著名な実験音楽作曲家、ミュージシャン、プロデューサーであるFaten Kanaanが、待望のニューアルバム「Diary of a Candle」をFire Recordsから発表します。このアルバムは、10月17日にリリースされ、心安らぐメロディックな組曲でありながら、ミニマルでニュアンスに富んだ作品となっています。
「Diary of a Candle」は、Faten Kanaan自身が音楽、ミキシング、そしてビデオを手掛けており、マスタリングはHeba Kadryが担当しています。
Fatenは対位法を物語のツールとして用いることで、神秘的で曖昧、そして深くメロディックな音楽を生み出しています。現代ミニマリズムの反復構造や、初期音楽・バロックからの影響、さらにはより緩やかなテクスチャーの抑揚に至るまで、彼女のシンセサイザーの使い方は温かみがあり、作品に不思議なほど時代を超えた感覚を与えています。
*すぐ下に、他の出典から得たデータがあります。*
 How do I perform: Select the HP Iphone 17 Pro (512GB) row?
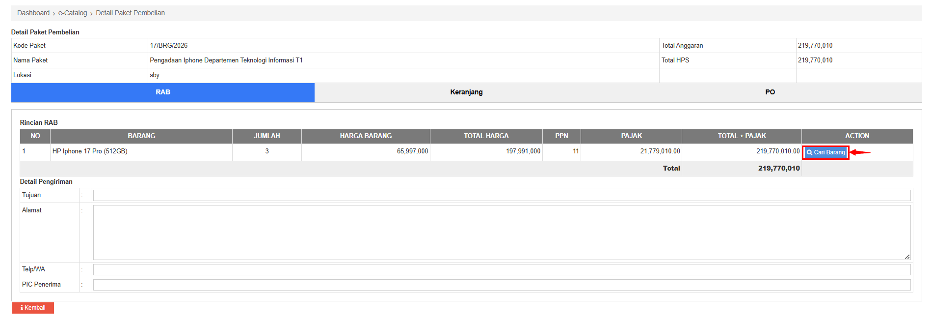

直感的に作曲された彼女の音楽は、簡単に分類できない独自の音の世界を築いています。
このアルバムは、優美な木管楽器と重層的なストリングスによって彩られ、1970年代から1980年代の映画のような霞がかった雰囲気を帯びています。その控えめながらも率直なロマンティシズムは、風になびき、空を漂い、大地に落ち着くという自然のリズムに従います。このアンビエンスは現実からの逃避ではなく、人間がもはや主人公ではない視点への焦点を合わせ直し、風景の細部が中心的な存在となることを意図しています。
吉村弘の1982年のアルバム「Music for Nine Post Cards」の簡素さから影響を受け、Fatenの音楽は物悲しいながらも希望に満ちた感情を放ち、私たちを取り巻く世界の美しい瞬間に敬意を表しています。アルバムのタイトルの一部は、東アジアの儀式や民間伝承の迷信、特に自然に関連するものから着想を得ています。